The last point also applies to non-serverless scenarios, where we must ensure that read models are updated. It essentially implements the Wait strategy from the docs.
The drawback here is that the application can't be freely scaled out. When it does, it will have the same subscriptions processing events in parallel, which might create undesired side effects.
So, the issue is to ensure that only one subscription instance runs at a given time.
I noticed a potential issue if the solution is a monolith.
If you add a Gateway using RabbitMq as your producer, the subscriptionId will translate into the Queue. But then you can't add a subscription to listen to that gateway, since it will throw the error trying to add a subscription with the same Id.
The gateway will listen to what? If it's a gateway between ESDB and RabbitMQ, you don't need to use the queue name as the subscription id.
But in any case, I need to check the queue name convention; it's been a while. It should be possible to override the queue name
I understand. What I meant was: During a Monolith setup, but still decouple the aggregates.
Create a gateway
Create a subscription to listen to that gateway
InvalidOperationException will be thrown from AddSubscriptionBuilder in NamedRegistrationExtensions
So yes, a override to set queue name would be great
I understand. I will ensure that it is possible to override the exchange name for the gateway producer and have a more fine-grained configuration for the subscription. You can already specify the exchange, but it should be possible to override the queue name. Conventions are good, but there must be a way to override them. Good point, thanks.

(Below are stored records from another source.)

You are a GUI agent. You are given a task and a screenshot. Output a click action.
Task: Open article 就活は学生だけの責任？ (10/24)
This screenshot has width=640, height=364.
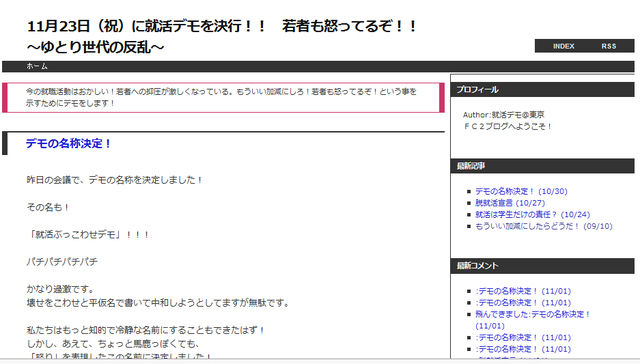[532, 214]
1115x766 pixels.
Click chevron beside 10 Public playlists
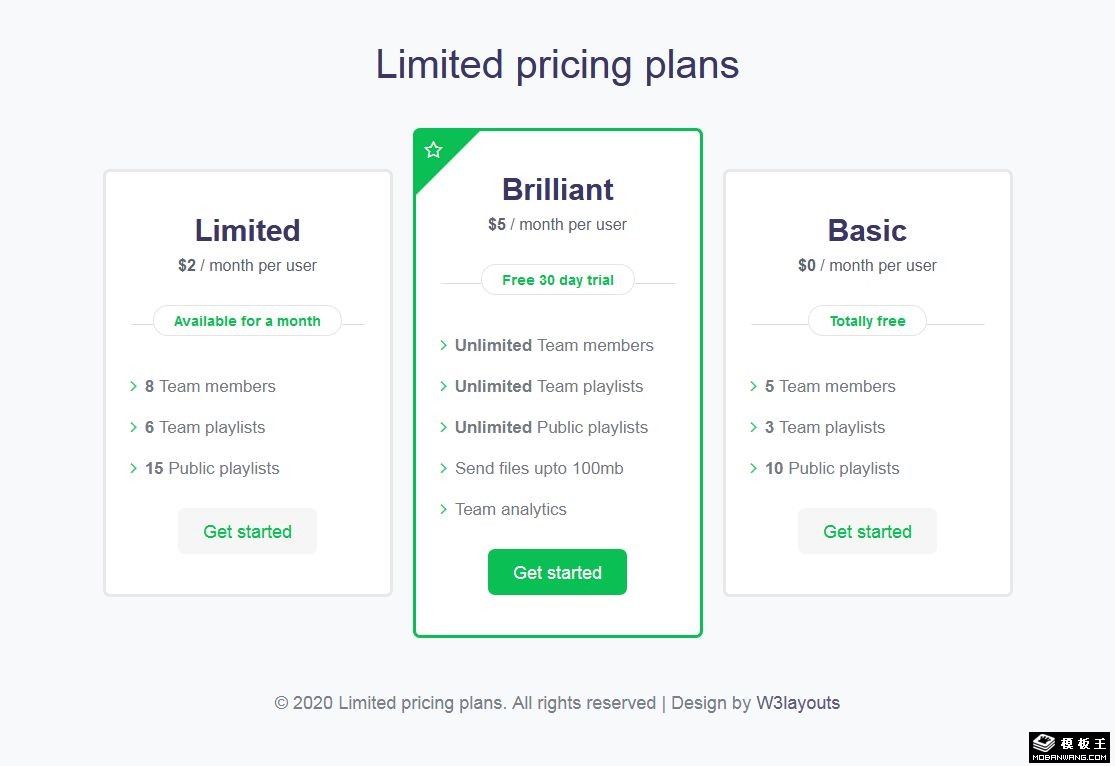(x=753, y=468)
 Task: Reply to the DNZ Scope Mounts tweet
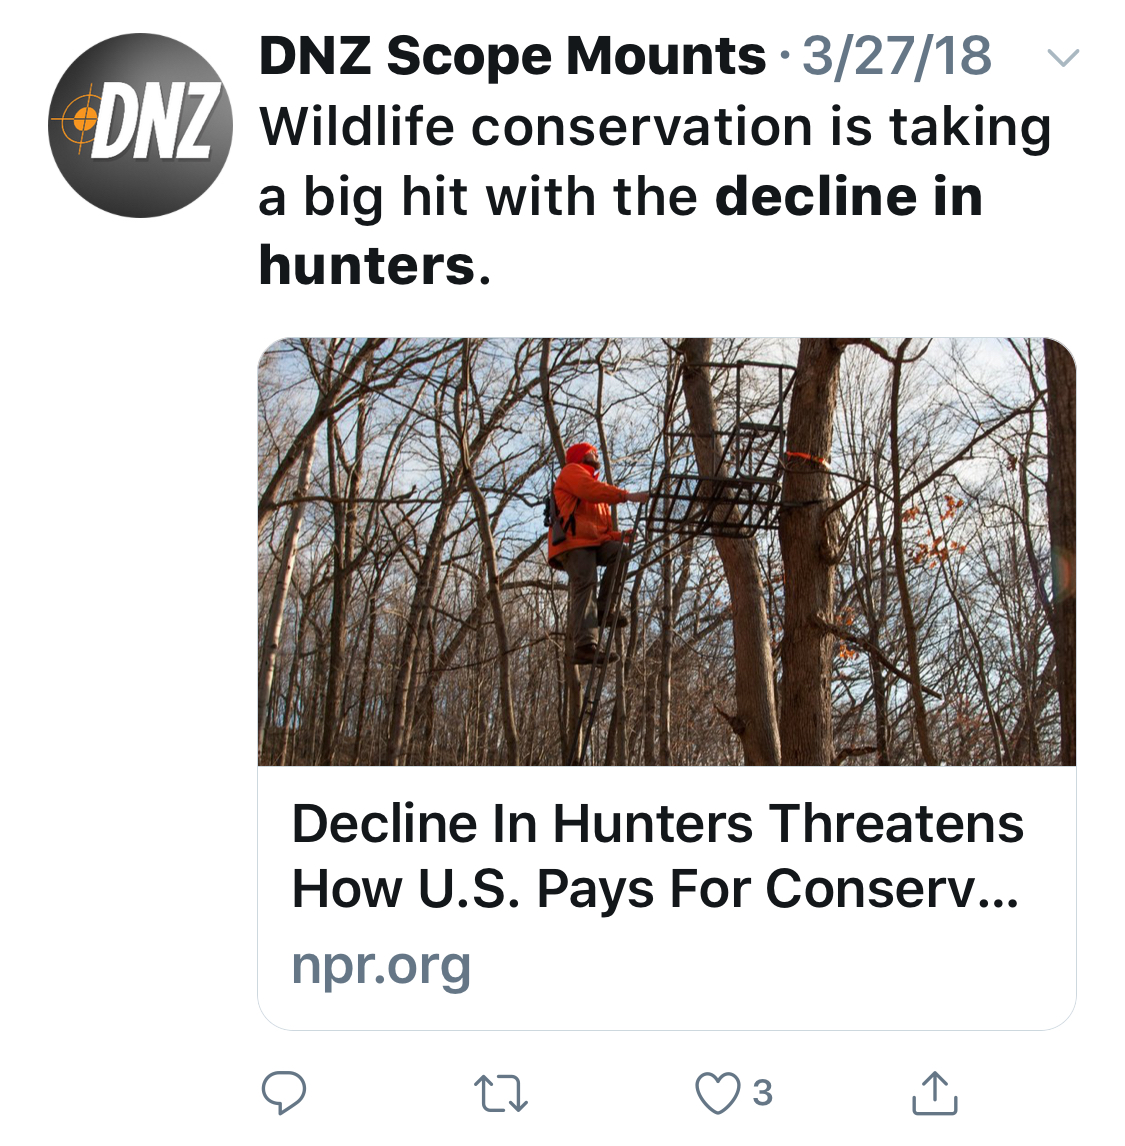(x=283, y=1093)
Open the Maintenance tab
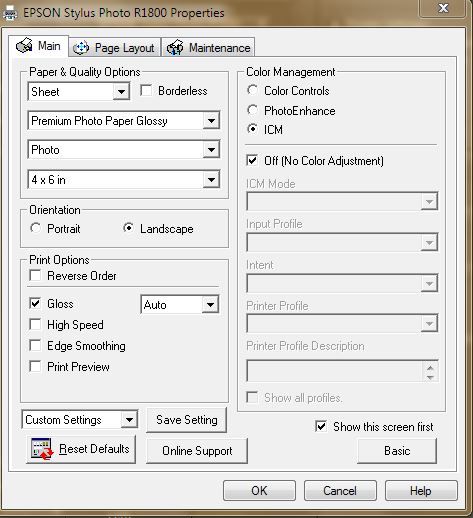This screenshot has height=518, width=473. point(208,48)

I did some tests with Cloud Run and it's a mess.
- The container shuts down as soon as it finished processing a request. Sometimes, the subscription just gets enough time to start.
- I tried a self-call, and it causes a situation when the service is being shut down but it still waits for the self-call to complete, so Could Run starts another instance with one more subscription
- Setting the min instance count doesn't guarantee it's the same instance
- Setting the max instance count to one doesn't work with self-call as Cloud Run spins up new instances wildly, trying to accommodate incoming calls when the existing instance seems "stuck" (fails to shut down)
Still need to try other services.
Looking at Porto.actor cluster providers, it seems to be possible to do the elections on services like Azure Container Apps or Amazon Fargate (both EKS and ESC) as there's a way to get the list of members and allow them to communicate. It's still pseudo-serverless as these are just container orchestrators. In sole serverless environments like Lambda of (***)Functions it isn't possible, and it's the same in Google Cloud Run as they also hide the implementation although it supports the KNative API.
My conclusion is that using the Connector in a predictable environment (Kubernetes, or a wrapper around it) to run a generic Connector workload, which uses serverless workloads to do the actual job is the only way to do.